◆ **What this exercise asks**:
(a) In the commentary on the Times interview with the CUNY trustee, why does the writer call Wiesenfeld's reply to the reporter correct?
(b) Continue the commentary on the Times interview with the CUNY trustee, starting after its last sentence.

◆ **Supplied text**:
···

The reporter again tries to draw Wiesenfeld out: “But is there no reason to hear from Tony Kushner, or have a more through airing of his views?” Wiesenfeld replies to the reporter that he doesn’t know what he is talking about. This is a correct if undiplomatic answer. An honorary degree is a unilateral soap-box, not a panel, not a lecture, and not an opportunity for dialog. The trustees were under no obligation to reserve the soap-box to Kushner.

The reporter then catches Weisenfeld’s bad phrasing in referring to the terrorists who use children for suicide bombing as “not human.” Minimally responsible, or minimally competent, reporting would have asked Wiesenfeld what he meant. Perhaps Weisenfeld actually meant that such use of children is “inhuman.” That is not the way the reporter handles it. “Did he mean that the Palestinians were not human?” the reporter asks rhetorically of the reader, placing imagined meaning in the interviewee’s mouth, archly insinuating that what he, the reporter, had in front of him was a racist-Zionist. The phrase that the Times put into the trustee’s mouth, “Palestinians are not human,” is now a permanent fixture in the vast spaces of the anti-Zionist internet, forever a slur against the CUNY trustee.

It seems from the article that Weisenfeld also complained about CUNY’s earlier honorary degree to Mary Robison. The reporter takes it upon himself to explain “Many who see the world as Mr. Wiesenfeld does [this kinds of reasoning is fit to print?] also revile Ms. Robinson for having presided over a conference on racism in Durban, South Africa, at which a number of delegates were unabashedly anti-Semitic and anti-Israel.” Lest any reader then think there could have been some legitimate questions raised about the Robinson honorary degree, the Times reporter (or just as bad, his editor) takes a chunk of space to defend Robinson. And he uses Google knowledge to do it.

···

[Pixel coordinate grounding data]
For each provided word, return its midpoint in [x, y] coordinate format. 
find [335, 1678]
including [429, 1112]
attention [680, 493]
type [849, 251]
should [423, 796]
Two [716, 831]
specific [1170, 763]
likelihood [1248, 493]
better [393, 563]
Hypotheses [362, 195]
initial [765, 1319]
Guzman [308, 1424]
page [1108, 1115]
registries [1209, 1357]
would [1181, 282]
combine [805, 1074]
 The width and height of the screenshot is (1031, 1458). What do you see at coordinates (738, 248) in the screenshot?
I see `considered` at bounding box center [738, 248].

···

◆ **Results in order**:
(a) According to the writer, an honorary degree is a unilateral soap-box, not a panel, a lecture, or an opportunity for dialog. So the trustees had no obligation to give that soap-box to Kushner, and no fuller airing of his views was required.

(b)
He quotes a Robinson comment from the conference “When I see racism in this cartoon booklet…I must say that I am a Jew-for those victims are hurting.” She also said “I must tell you that I am a Jew, and I will not accept this fractiousness to torpedo the conference.” Those of us who follow the legacy of Durban know that these are the stock quotes by which her role has been defended ever since 2001 and they are nice words. But in the actual event she did much more to protect the Israel haters than the Jews. She did not let the racists torpedo the anti-racism conference; she late them board it, take command, and steer it.

The reporter then tells us that Weisenfeld was appointed a trustee by then former New York State Governor Pataki, a republican, “for whom he worked a political fixer.” His work, the reporter continues, “put him at the center of a scandal over paroles that had been allegedly sold…,” an accusation for which, the reporter admits, Wiesenfeld had never been charged. The Times hatchet man hastens to add that a prosecutor had in a memo more than a decade before called Weisenfeld’s behavior “outrageous,” that being the entire quotation from the memo.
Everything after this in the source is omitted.